To add to your point, it also depends on whether you have kids or other dependents, too. Very often there isn't any real choice in owning a car.

Yes, it's possible to go without, but it's so difficult, or requires such a different lifestyle that it's just not practical. The choices have already been made, and there is no going back. I was raised by a single mom, and there is no way she could have provided for us as well as she did without a car. And she went through some real difficulties to have a working car.

[edit: I should have added that this is in the US. It may be different in different places]


As an American, I envy you. I've spent much of my adult life trying to life car-free but it's really, really hard in the USA. The infrastructure is simply nonexistent or needlessly dangerous, and the few places you can live car-free have become ludicrously expensive.


Eh, with decent income, you can definitely uber/ebike in developed places.

Generally though, one thing of public transport that gets overlooked is that a) you schedule becomes tied to public transport, and b) you have to deal with people. Because of noise and labor regulations, public transport for short trips does not run at night. Also you can get delays due to passengers causing holdups, and so on. I honestly personally much prefer driving over public transport.


Having to tie a schedule to public transit would indicate to me that the transit is not properly set up. It should be traveling frequently enough that this is not an issue. One of my biggest reasons for enjoying flexible working hours is that I can go out during the day when transit is most frequent and I don't have to think about the timing since it is much much more frequent then. And another major plus is not having to deal with traffic. I get delayed far more by people in cars than I ever have with transit.

This is a big problem with a lot of systems, especially the north American ones, but it isn't an inherent flaw in public transit. The more it is used and the more it makes itself available and frequent the better it works overall.

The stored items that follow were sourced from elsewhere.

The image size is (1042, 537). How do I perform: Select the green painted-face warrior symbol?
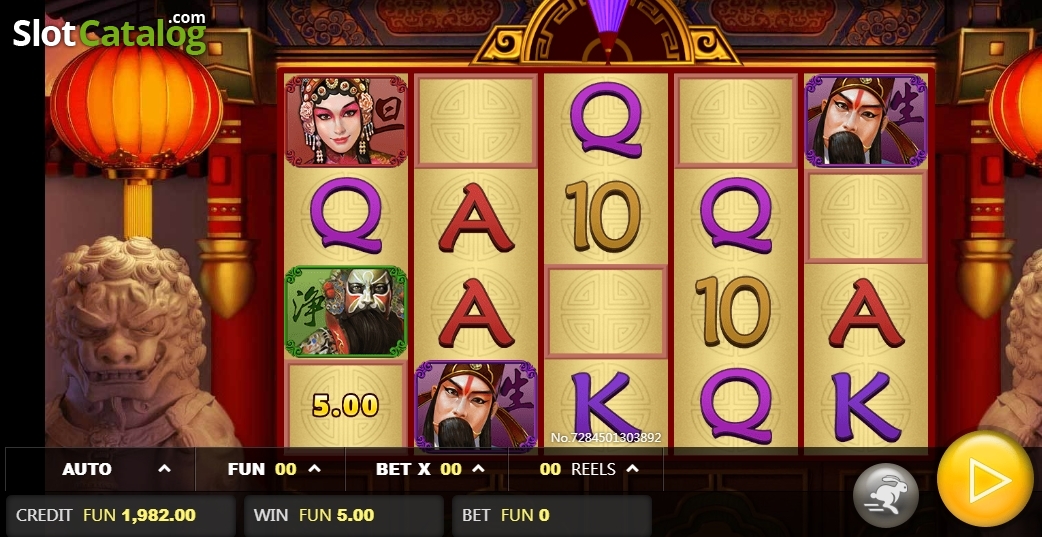tap(346, 311)
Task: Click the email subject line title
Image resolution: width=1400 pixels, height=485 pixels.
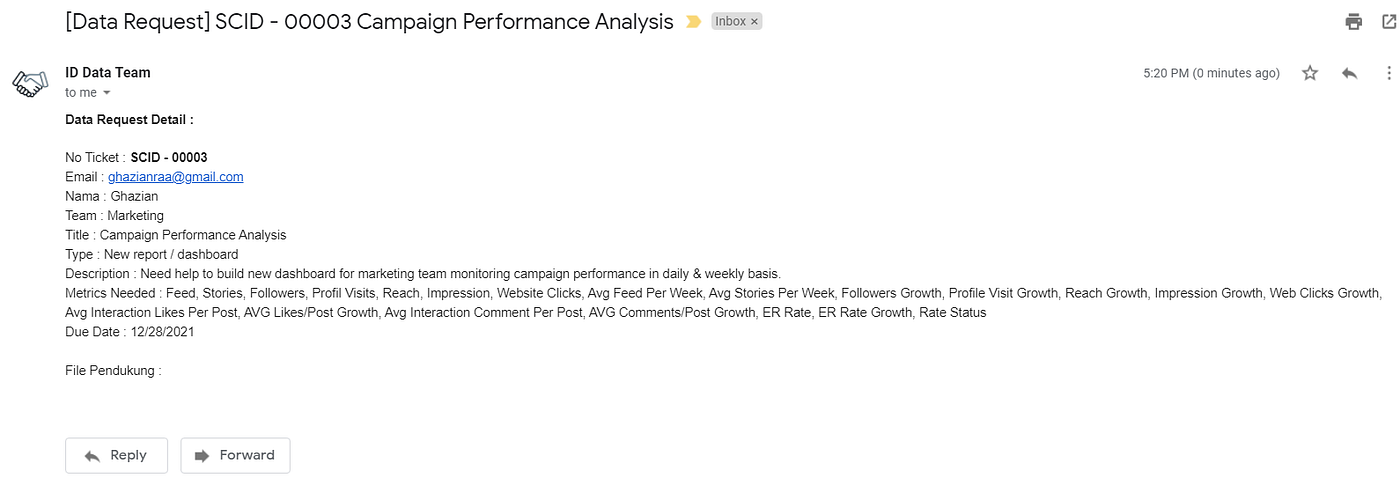Action: 369,22

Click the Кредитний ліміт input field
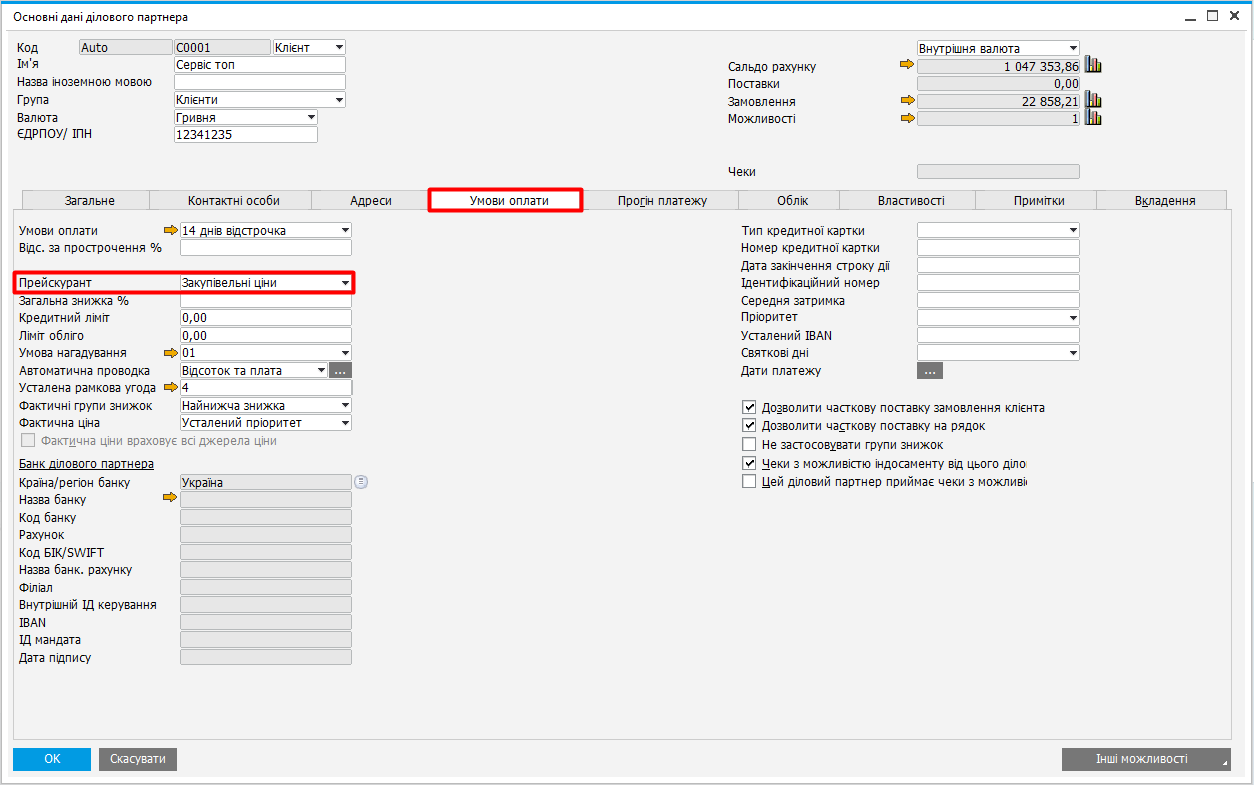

If you can make it work, that's great. No car payments, no insurance payments, no maintenance expense, no fuel expense.

I need a car, but I don't buy them new. I buy used cars that may have some cosmetic flaws but are fundamentally sound. I pay cash so I don't have a car payment or interest expense. Insurance is lower, and if it gets dinged or scratched in a parking lot I don't care.


In the US, this is common, particularly among those who would need subprime car loans:

1 A job where WFH is not an option (either because it's physically impossible (e.g. service industry), or because even if it is physically possible they are at the whims of their boss)

2 A long commute

3 Poor mass transit; even if there is "okay" mass transit both where they live and where they work (already unlikely) there is unlikely to be mass transit connecting the two.

4 Multiple jobs, at least one of which doesn't fit any available mass transit designed around 9-5 commuters.


I live in the UK.

I own a car that cost me 700 pounds. My annual insurance and tax are 500 pounds. The car basically requires 0 maintenance. It will break in approx. 5 years and I'll buy another one.

I can go to the countryside, visit friends and family that do not live near train stations, go to large supermarkets and buy in bulk, and generally just go everywhere more quickly.

I like this. It's nice. I'd pay 500k over a lifetime for it. It allows me to do many things I couldn't otherwise. Thankfully it only costs me something like 50-100k.


You live in a very particular bubble, friend.


Hard to be sure without the data but it looks to me an awful lot like there’s a spike in delinquencies every December, and the graph is through… December 2022. That final spike is also in line with 2017-19.


Low income everyone is falling behind in everything. Call it over dramatic, but it's essentially true.